Javier Vazquez is the luckiest man in baseball right now, and he probably doesn't even know it.
Imagine a World Series where Bad A.J. shows up instead of Good A.J. in Game Two, or Johnny Damon is thrown out trying to take that extra base in Game Five, or Hideki Matsui rides the pine with a bum knee in Game Six.
Had the Baseball Gods seen things differently, the Yankees may have entered a new decade riding the same ghost train that departed the Bronx in October 2004.
While Vazquez wasn't the conductor of that grim locomotive six years ago, it's hard to argue he wasn't a main member of the crew. It was Vazquez whose first pitch essentially finished off the Yankees on 10/20, a meatball that Damon (the Homeless Jesus version) lifted into the right field seats for a backbreaking grand slam.
The pitch set in motion a chain of events that led to the Yankees foolishly giving up on the then 28-year-old right-hander. (See: Move, Panic ) He was shipped off as part of the Randy Johnson deal, assumedly never to be seen again.
Now he's back, asked to be the No. 4 starter on a loaded Yankees team coming off a World Series title. I doubt Vazquez thinks about, or even realizes, how his return would be different had the Yankees still been shackled to the '04 ALCS.

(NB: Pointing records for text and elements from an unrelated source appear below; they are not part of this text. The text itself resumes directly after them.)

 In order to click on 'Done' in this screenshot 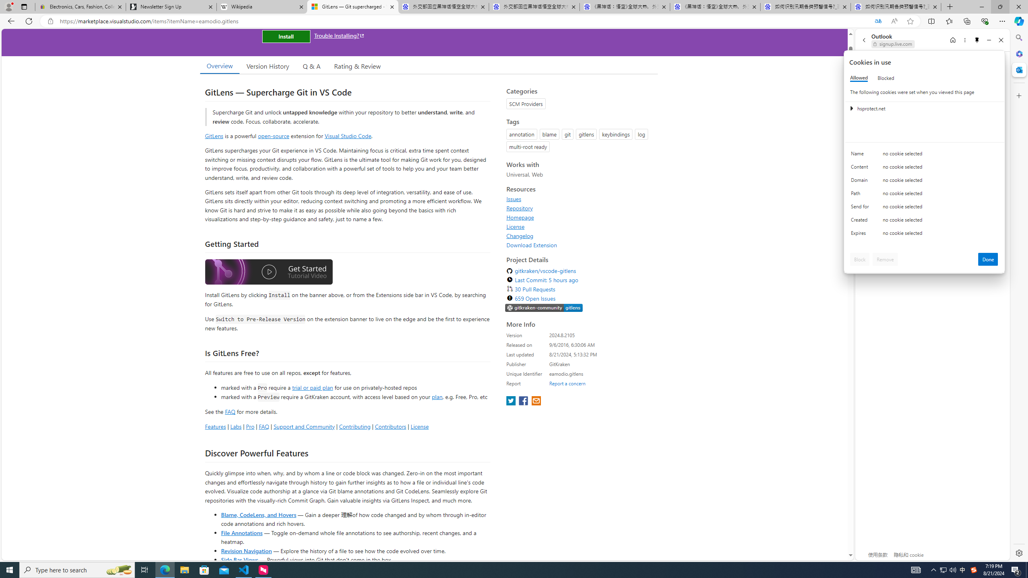, I will do `click(988, 259)`.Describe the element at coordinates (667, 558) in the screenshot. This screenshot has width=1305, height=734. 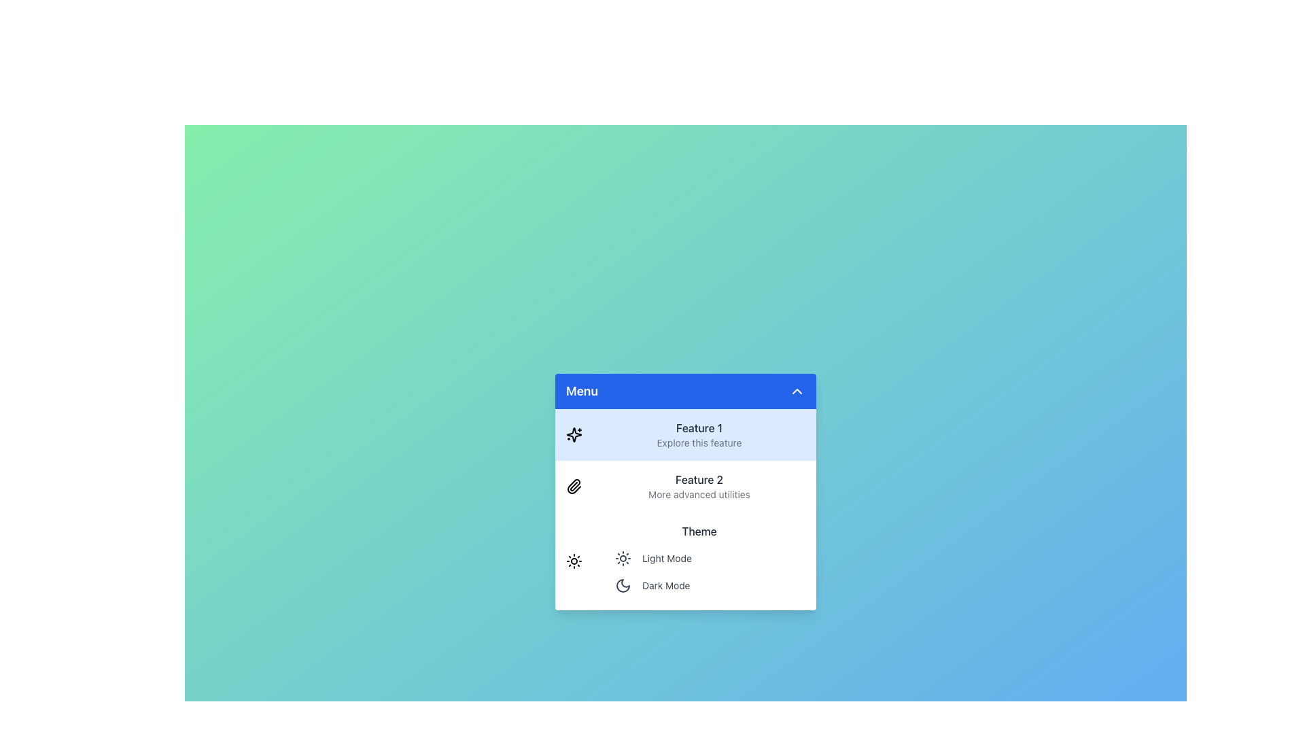
I see `the 'Light Mode' text label located under the 'Theme' label in the menu section, adjacent to the sun icon` at that location.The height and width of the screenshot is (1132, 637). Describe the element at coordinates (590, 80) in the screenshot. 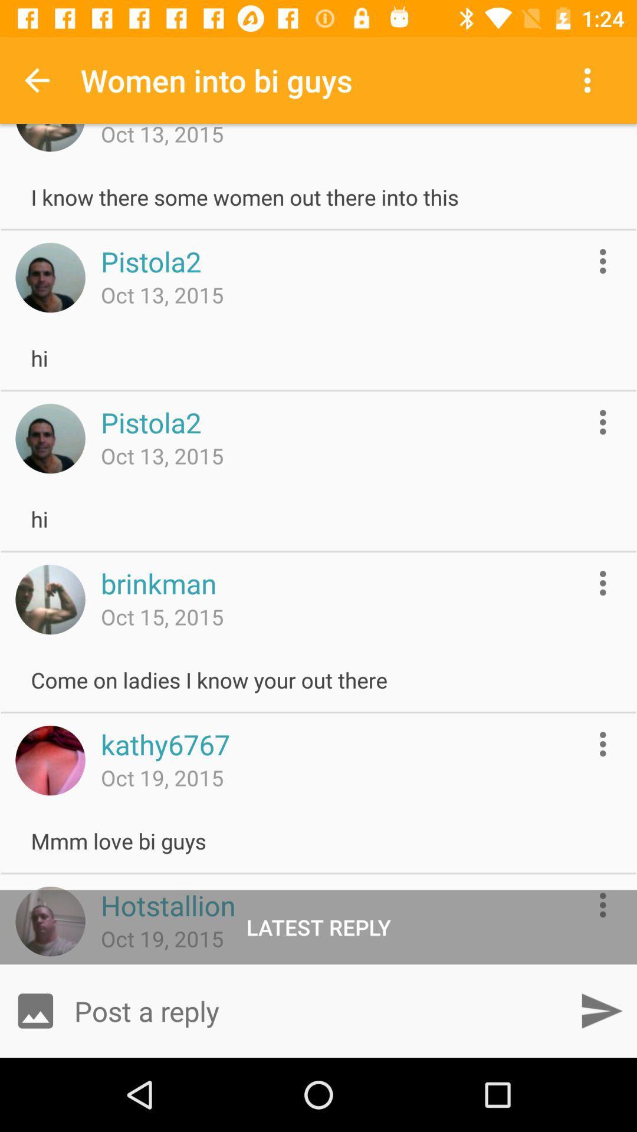

I see `item next to women into bi icon` at that location.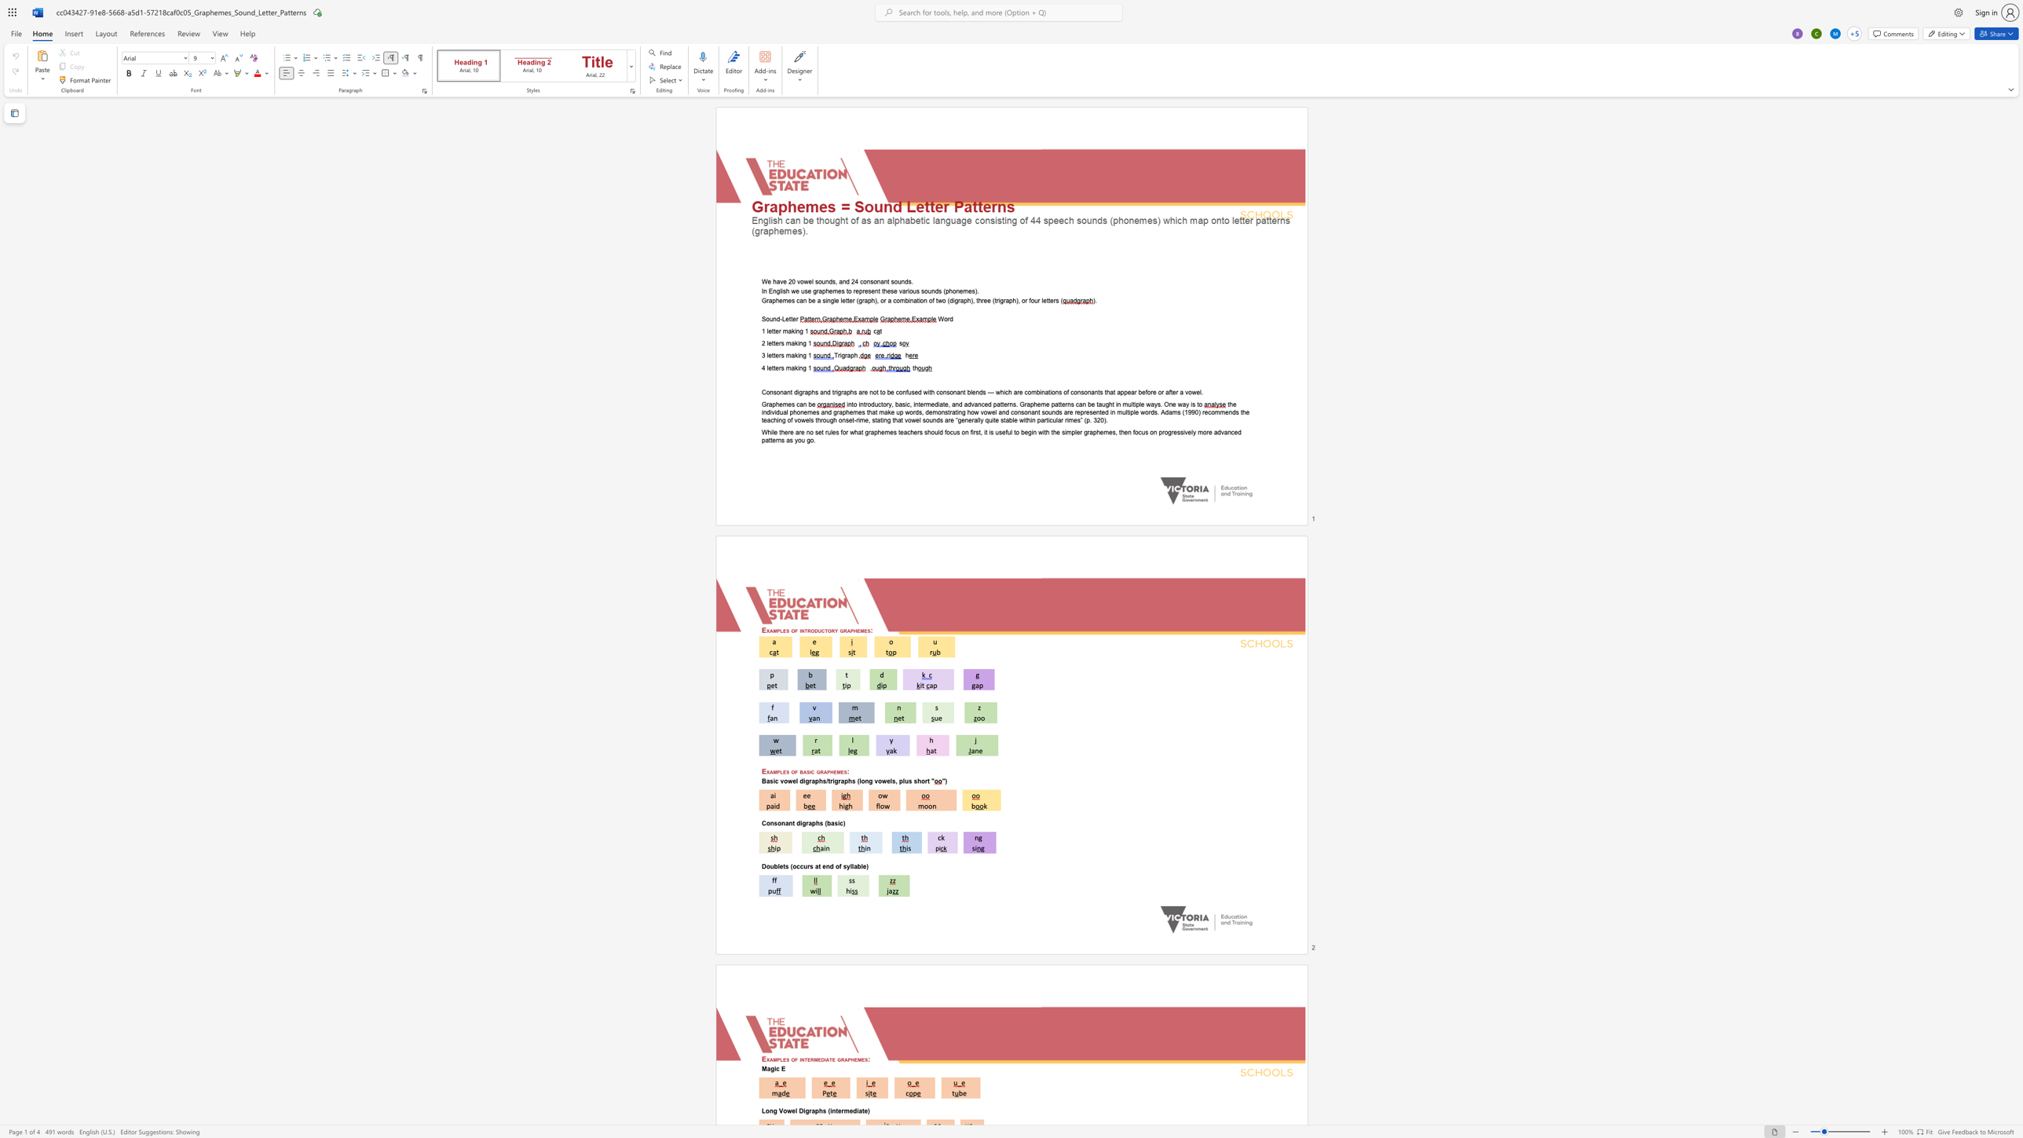 The width and height of the screenshot is (2023, 1138). Describe the element at coordinates (1036, 299) in the screenshot. I see `the 1th character "u" in the text` at that location.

Luckily, the events of last fall finally moved the franchise out of that valley. Vazquez will have to endure some beat writer copy about Game Seven before his first start against the Red Sox, but that will likely be it.
Vazquez, like the Yankees, begins 2010 with a blank slate.

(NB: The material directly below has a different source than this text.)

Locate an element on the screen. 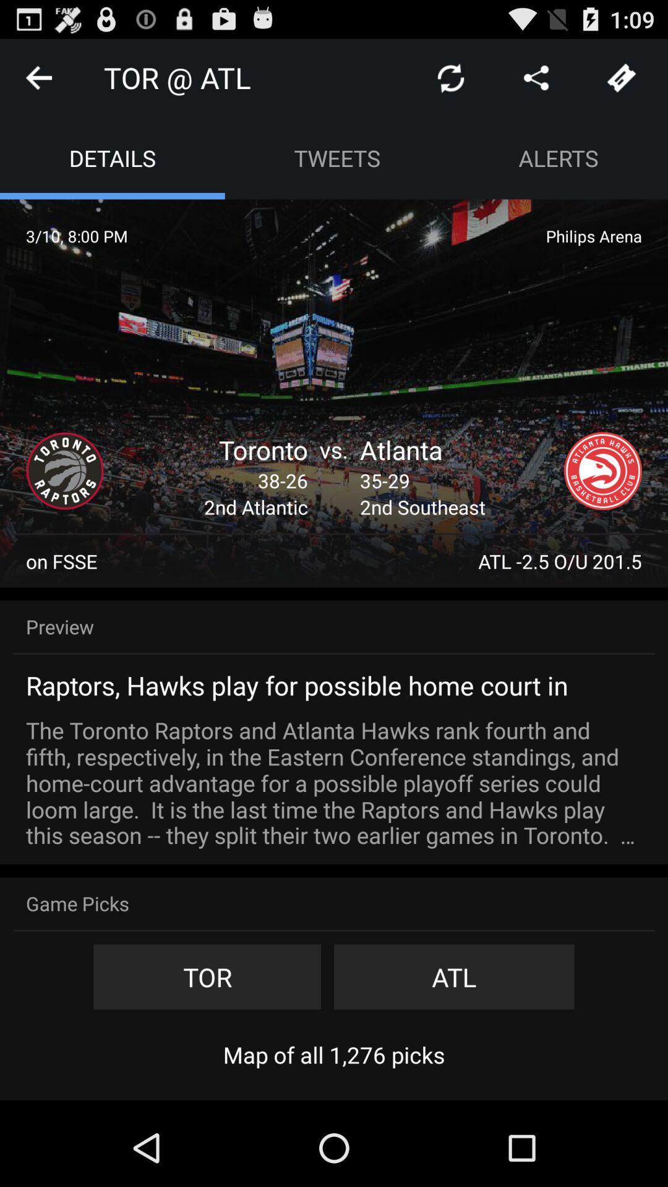  team news is located at coordinates (602, 470).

The trade for Vazquez was undoubtedly Brian Cashman's finest move of the offseason. Due to an absurd postseason schedule loaded with off days, the Yankees were able to navigate through three rounds of the '09 playoffs without a No. 4 starter. They got away with it, but it was clear that more depth was necessary moving forward.
Enter Vazquez. Now 33, he's coming off arguably the best season of his career. The right-hander went 15-10 with a 2.87 ERA for the Braves in '09, striking out 238 in 219.1 innings. Those are ace numbers from a guy the Yankees will ask to shoulder far less weight than in 2004.

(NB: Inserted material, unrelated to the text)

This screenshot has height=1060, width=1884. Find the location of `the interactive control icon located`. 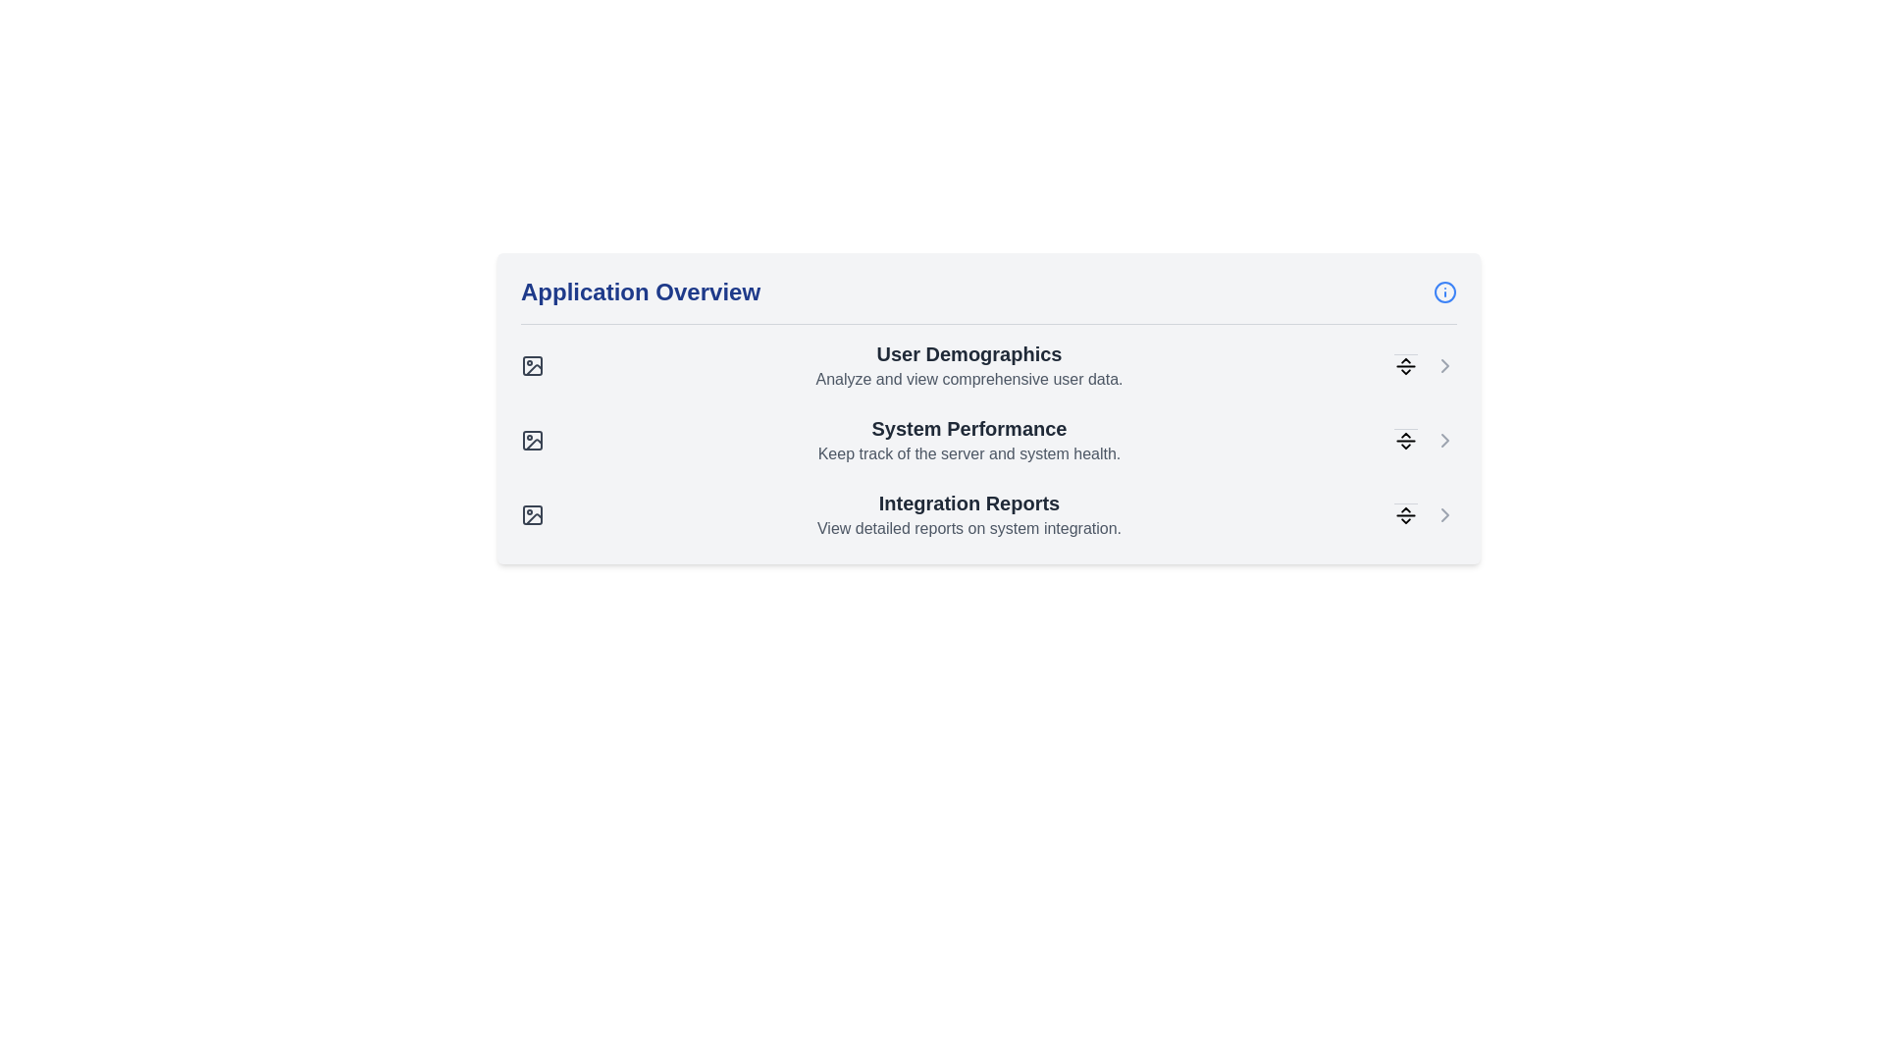

the interactive control icon located is located at coordinates (1405, 439).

It'd be unfair to ask Vazquez to match his statistical production of a year ago. Pitching at Turner Field in the offensively inferior NL East, Vazquez was a big fish in a small pond. How he adjusts in the "AL Beast" will be a major subplot of the Yankees' season.
Vazquez made his spring training debut on Monday against the Phillies, striking out four over two strong innings. The sole damage came on a home run—a first-pitch home run—by Jimmy Rollins.
It was impossible to block out the déjà vu of the occurrence. But Vazquez and the Yankees have moved on from 2004. The scar is still there, but the pain has begun to fade from memory.